Летом они действительно не виделись, Володя уехал в стройотряд. Маму положили в клинику в области. А устроилась почтальоном, помогла зав библиотекой, она позвонила начальнику почты, и вопрос временного трудоустройства был решен. Десятиклассница таскала тяжелую сумку с газетами и письмами, газеты надо было предварительно разложить по адресам, но у нее почему-то всегда оставался излишек, видимо, кого-то пропускала, но жалоб от подписчиков не было. Оставшиеся номера она пихала в первые попавшиеся почтовые ящики. Помимо городских,
От работы на свежем воздухе она окрепла, да и денег заработала – пенсионеры считали своим долгом давать на чай, и она не отказывалась. За неделю раздачи пенсий у нее накопилась половина оклада – тридцать рублей. Заработанные деньги она положила на сберкнижку, и ощутила желание пополнить вклад, и тогда поняла, и что такое жадность, и как приятно иметь собственные деньги. Только с едой было плохо. Мама не любила готовить, и ее не научила. Вот мама и доленилась не только до удивительной стройности фигуры, но и палочки Коха, которая любит истощенных людей. Теперь она поправлялась при помощи еды и медикаментов, от которых иногда начинала заговариваться. Врач, к которому в свой очередной приезд к матери Лиля подошла с вопросом, что это с мамой, ее успокоил, наговорив кучу всего, из чего можно было сделать вывод, что клиника самая современная, и лекарства самые современные тоже, но Лиля поняла, что по сути это было тестирование новых препаратов на пациентах. А побочные симптомы пройдут, – пообещал врач. – Главное, еды побольше, туберкулез не любит полных, он любит худых. Но не щадит никого, тебе, кстати, девочка, тоже нужно наблюдаться. И питайся получше, а то ты мне не нравишься.

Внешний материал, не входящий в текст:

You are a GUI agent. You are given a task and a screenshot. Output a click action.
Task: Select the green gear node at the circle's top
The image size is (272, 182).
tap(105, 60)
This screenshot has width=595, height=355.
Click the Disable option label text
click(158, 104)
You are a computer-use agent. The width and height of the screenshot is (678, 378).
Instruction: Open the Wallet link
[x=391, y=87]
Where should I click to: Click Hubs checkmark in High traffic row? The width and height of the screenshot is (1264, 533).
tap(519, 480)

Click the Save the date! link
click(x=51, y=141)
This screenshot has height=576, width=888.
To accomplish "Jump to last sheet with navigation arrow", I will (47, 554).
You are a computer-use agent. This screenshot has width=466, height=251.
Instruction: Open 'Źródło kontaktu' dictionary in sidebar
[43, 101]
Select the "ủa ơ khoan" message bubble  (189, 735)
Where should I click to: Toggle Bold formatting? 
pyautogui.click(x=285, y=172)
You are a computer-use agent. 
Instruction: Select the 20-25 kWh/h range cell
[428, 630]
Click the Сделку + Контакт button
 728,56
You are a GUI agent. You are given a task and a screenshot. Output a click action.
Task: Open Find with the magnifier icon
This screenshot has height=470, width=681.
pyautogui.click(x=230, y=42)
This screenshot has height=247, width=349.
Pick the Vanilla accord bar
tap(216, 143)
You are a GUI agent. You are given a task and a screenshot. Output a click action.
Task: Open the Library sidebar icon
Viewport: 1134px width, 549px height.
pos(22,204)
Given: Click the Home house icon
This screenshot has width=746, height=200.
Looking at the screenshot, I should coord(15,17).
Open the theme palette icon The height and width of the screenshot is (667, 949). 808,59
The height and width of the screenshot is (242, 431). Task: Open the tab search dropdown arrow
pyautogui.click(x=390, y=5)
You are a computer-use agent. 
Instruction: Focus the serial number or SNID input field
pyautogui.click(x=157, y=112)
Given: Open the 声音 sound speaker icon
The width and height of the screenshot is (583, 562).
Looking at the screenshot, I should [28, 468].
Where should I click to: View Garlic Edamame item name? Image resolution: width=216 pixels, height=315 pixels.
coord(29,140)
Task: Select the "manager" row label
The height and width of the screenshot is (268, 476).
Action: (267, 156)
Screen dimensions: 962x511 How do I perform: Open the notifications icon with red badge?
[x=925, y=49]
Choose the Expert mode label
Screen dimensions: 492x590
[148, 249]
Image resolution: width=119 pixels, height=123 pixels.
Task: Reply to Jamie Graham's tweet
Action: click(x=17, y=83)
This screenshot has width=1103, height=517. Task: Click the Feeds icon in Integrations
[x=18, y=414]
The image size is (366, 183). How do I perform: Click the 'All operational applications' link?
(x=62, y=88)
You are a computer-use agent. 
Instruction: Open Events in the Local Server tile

В один из ее приездов в клинику, где лежала мать, врач отозвал ее в сторонку и, отводя глаза от ее прямого взгляда, сообщил: для того, чтобы вырезать что-то там остаточное у мамы из организма, нужно заплатить. Она спросила сколько. Он ответил. Такой суммы у них не было, и врач это понял по выражению ее лица. Он сказал: ладно, что-нибудь придумаем, можно дешевле, но тогда не профессор будет оперировать, так что не взыщите, если будут осложнения.
Он отошел, Лиля застыла у окна. К ней подошла какая-то женщина, в больничном халате.
– Лучше заплатите, недавно несколько смертельных случаев было именно на вырезании.
– Что с тобой? – спросила мама, и Лиля рассказала, в чем проблема. Мать задумалась, потом сказала, что можно попробовать обратиться к одному человеку, он живет в Москве, она даст адрес, к нему надо съездить, но сначала позвони, пожалуйста, это очень важно, он слишком занятой, и вообще в тот дом просто так не попадешь. Его телефон в моей записной книжке, она такая коричневая, – сказала мать.
– Мама, а этот человек – он кто? Он мой отец?
– Он мой знакомый. Он поможет.
– Он даст тебе деньги на операцию?
– Нет, но у него связи.
Интересно, почему мама сама не позвонила тому человеку? Видно, матери в голову самой не пришла эта идея, а вообще это можно объяснить ставшей привычной рассеянностью и забывчивостью матери. Лиля приготовилась записать номер, но мать повторила, что телефон у нее в записной книжке. Время посещения закончилось, ей нужно было идти в палату, и она пошла, шаркая ногами так, будто постарела сразу на двадцать лет, и только у лифта беспомощно оглянулась, и Лиля поняла, что нужно действовать самой.